■ **TEKS BACAAN**

↓

Kalau bukan generasi muda yang bikin Pacu Jalur trending, siapa lagi? Jangan tunggu punah baru peduli.
Budaya itu harus naik FYP, bukan cuma naik panggung.
Setiap bulan Agustus, air Sungai Batang Kuantan di Riau bergemuruh. Ratusan pendayung dari berbagai kampung bertarung di atas perahu panjang yang indah dan sarat makna.
Itulah Pacu Jalur, tradisi yang telah hidup ratusan tahun, bahkan sejak masa Kerajaan Kuantan dulu.
Sayangnya, di tengah euforia pacuan, saya bertanya-tanya: mengapa tradisi sebesar ini belum juga viral seperti Citayam Fashion Week, Mie Gacoan, atau tari-tarian Korea di TikTok?
Padahal, Pacu Jalur bukan sekadar lomba mendayung.
Ia adalah peristiwa budaya, spiritualitas, kekompakan sosial, dan warisan sejarah yang tak ternilai.
Budaya dan Algoritma
Di era digital, kita tak bisa berharap budaya dilestarikan hanya lewat baliho, panggung desa, atau lomba tahunan.
Kita hidup di dunia algoritma. Apa yang viral, itulah yang hidup. Apa yang direkam dan dibagikan, itulah yang dikenang.
Pacu Jalur, sekuat apapun maknanya, bisa kalah gaung dari konten prank receh jika tak diberi panggung digital.
Tradisi ini harus naik FYP, bukan hanya naik pentas adat.
Karena itu, penting bagi anak muda Kuantan, Riau, dan Indonesia pada umumnya untuk mengabadikan, membagikan, dan memviralkan budaya mereka sendiri.
Bukan sekadar demi views. Tapi demi generasi selanjutnya.
Tradisi Butuh Kreator
Coba bayangkan:
- TikTok dengan behind the scene latihan dayung Pacu Jalur.
- Instagram Reels tentang makna hiasan kepala perahu.
- YouTube vlog "Sehari Menjadi Pendayung Jalur Tradisional".
- Twitter thread soal sejarah Pacu Jalur dan kolonialisme.
Bayangkan juga TikTok Challenge bertema #PacuJalurChallenge, di mana anak muda ikut mendayung atau memparodikan proses latihan, dengan tetap menghormati tradisinya.

↑

■ **CUPLIKAN DATA**

↓

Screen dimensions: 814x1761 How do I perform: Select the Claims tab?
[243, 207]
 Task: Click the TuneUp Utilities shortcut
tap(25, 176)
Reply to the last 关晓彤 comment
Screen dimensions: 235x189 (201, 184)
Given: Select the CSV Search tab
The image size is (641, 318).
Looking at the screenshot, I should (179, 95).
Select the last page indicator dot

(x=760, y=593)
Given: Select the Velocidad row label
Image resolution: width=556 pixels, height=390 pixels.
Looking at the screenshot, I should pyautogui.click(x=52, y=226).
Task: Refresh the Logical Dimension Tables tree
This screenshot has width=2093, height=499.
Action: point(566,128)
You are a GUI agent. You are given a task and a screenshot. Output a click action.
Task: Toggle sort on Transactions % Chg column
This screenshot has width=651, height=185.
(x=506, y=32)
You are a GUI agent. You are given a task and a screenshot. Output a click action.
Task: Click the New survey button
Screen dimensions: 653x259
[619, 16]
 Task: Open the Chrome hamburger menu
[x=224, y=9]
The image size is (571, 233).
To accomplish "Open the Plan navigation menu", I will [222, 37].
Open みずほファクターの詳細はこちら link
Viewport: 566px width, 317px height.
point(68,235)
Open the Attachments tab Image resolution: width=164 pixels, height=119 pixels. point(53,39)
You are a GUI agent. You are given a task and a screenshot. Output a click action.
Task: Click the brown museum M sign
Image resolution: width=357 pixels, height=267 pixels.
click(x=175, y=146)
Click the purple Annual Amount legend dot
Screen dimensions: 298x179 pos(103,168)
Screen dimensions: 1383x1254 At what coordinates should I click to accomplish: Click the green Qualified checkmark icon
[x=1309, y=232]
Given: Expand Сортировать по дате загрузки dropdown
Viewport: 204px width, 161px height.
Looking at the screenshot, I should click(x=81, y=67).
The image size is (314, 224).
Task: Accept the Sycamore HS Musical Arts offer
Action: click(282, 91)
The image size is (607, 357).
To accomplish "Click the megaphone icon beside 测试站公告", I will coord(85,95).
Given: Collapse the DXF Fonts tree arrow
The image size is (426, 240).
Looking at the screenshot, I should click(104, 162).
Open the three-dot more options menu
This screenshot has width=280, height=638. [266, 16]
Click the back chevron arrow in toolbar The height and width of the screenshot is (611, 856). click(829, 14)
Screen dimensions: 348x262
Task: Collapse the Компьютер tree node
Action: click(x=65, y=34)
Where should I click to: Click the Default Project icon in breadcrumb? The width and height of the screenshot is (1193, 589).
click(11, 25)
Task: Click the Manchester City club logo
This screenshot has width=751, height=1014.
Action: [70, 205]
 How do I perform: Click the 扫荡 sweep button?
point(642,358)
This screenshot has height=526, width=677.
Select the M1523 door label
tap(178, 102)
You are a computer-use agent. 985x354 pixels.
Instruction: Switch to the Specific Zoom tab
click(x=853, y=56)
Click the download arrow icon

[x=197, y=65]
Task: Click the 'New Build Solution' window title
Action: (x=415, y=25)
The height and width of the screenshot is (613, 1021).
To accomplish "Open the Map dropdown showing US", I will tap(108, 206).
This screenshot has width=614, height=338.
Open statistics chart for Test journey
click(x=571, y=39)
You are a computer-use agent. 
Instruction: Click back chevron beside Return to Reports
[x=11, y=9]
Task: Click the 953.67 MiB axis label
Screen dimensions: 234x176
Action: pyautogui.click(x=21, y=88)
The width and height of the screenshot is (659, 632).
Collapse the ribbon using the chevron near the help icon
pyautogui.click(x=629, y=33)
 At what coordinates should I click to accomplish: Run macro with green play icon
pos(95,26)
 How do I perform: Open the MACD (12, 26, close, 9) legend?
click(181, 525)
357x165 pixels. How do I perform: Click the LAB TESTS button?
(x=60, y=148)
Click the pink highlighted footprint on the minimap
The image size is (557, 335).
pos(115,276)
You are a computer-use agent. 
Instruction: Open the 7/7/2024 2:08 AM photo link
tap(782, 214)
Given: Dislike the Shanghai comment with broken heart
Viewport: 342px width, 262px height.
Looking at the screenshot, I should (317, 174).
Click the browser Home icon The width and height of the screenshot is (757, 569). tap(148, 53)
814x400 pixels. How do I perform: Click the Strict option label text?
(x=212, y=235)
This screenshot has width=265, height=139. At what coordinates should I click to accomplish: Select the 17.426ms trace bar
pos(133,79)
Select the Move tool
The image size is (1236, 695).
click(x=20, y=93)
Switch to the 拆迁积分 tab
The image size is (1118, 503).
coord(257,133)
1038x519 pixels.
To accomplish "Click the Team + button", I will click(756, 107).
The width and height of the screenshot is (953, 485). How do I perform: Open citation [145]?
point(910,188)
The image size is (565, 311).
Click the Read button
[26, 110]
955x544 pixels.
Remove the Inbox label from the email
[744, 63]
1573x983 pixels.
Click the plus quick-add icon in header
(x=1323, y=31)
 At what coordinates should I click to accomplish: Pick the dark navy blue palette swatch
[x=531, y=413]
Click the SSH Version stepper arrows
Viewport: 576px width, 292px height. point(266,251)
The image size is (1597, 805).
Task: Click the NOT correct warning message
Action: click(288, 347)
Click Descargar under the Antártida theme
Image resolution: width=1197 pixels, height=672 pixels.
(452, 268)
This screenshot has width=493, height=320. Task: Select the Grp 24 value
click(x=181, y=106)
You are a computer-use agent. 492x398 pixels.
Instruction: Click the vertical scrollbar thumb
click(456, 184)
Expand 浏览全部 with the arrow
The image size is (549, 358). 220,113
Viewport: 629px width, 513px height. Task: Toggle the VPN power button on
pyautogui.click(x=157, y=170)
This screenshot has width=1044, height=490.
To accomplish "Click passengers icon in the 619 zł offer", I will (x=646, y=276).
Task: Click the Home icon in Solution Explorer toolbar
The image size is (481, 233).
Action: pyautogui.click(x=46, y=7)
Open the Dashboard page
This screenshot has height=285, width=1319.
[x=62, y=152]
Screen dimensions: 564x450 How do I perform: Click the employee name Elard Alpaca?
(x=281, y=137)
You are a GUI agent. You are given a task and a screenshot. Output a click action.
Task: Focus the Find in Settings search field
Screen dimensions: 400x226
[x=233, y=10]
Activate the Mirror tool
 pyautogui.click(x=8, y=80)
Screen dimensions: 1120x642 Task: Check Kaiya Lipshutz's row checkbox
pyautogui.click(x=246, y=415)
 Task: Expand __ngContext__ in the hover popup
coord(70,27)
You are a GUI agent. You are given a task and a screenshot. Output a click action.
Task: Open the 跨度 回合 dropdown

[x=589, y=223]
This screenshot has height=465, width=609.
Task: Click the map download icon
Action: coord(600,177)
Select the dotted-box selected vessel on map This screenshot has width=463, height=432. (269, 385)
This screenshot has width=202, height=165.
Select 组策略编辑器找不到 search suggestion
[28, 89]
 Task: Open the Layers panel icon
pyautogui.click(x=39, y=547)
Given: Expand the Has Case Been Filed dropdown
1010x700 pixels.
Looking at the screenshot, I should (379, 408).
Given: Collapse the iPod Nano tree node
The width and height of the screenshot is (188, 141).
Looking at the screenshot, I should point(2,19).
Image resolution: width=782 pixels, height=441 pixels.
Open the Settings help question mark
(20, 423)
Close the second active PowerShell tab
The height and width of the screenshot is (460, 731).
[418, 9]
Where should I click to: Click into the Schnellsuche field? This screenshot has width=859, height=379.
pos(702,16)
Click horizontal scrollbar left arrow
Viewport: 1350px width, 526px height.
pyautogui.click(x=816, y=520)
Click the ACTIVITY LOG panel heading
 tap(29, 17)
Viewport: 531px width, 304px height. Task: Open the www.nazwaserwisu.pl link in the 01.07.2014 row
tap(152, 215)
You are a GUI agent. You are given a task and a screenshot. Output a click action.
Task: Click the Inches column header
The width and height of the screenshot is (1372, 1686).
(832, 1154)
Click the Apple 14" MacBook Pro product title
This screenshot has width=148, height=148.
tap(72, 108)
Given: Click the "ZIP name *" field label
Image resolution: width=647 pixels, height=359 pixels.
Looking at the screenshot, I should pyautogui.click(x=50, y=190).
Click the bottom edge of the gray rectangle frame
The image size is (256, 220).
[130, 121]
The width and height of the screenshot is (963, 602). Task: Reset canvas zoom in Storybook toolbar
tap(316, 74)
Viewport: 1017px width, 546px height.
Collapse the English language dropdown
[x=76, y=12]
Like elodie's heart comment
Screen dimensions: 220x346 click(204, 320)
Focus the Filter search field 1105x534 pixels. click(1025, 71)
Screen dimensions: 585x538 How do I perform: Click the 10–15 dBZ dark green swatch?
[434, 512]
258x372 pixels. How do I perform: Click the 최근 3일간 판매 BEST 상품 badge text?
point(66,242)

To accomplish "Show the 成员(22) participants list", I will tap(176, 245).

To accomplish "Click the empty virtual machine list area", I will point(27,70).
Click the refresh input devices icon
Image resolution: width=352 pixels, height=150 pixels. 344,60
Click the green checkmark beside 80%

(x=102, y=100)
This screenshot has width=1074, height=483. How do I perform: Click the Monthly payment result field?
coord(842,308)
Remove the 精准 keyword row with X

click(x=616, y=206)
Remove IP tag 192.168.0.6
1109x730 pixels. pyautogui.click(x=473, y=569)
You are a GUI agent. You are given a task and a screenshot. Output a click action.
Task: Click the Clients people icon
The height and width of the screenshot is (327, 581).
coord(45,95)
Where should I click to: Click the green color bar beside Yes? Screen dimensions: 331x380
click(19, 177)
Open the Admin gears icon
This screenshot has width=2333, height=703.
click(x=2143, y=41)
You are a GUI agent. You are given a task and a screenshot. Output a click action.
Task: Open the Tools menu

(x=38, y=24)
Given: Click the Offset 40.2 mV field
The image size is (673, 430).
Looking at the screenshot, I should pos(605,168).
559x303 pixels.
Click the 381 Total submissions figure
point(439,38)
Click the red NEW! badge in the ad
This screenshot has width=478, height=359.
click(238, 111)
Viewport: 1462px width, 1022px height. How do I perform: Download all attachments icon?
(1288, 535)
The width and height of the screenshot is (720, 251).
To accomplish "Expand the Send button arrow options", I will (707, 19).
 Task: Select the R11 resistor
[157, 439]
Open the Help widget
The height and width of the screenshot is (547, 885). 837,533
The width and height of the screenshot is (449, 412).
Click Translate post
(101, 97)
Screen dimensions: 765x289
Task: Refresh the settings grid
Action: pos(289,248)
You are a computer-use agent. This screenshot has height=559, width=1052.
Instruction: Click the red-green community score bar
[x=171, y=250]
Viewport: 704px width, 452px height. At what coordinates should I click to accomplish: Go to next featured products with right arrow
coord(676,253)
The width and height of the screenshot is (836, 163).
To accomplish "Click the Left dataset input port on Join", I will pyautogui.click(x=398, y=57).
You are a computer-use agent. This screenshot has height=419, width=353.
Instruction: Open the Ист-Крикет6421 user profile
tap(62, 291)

↑

■ **URAIAN SOAL**
Menurut teks bacaan tentang Pacu Jalur, di sungai mana tradisi itu berlangsung setiap bulan Agustus?

■ **HASIL**
Di Sungai Batang Kuantan, Riau.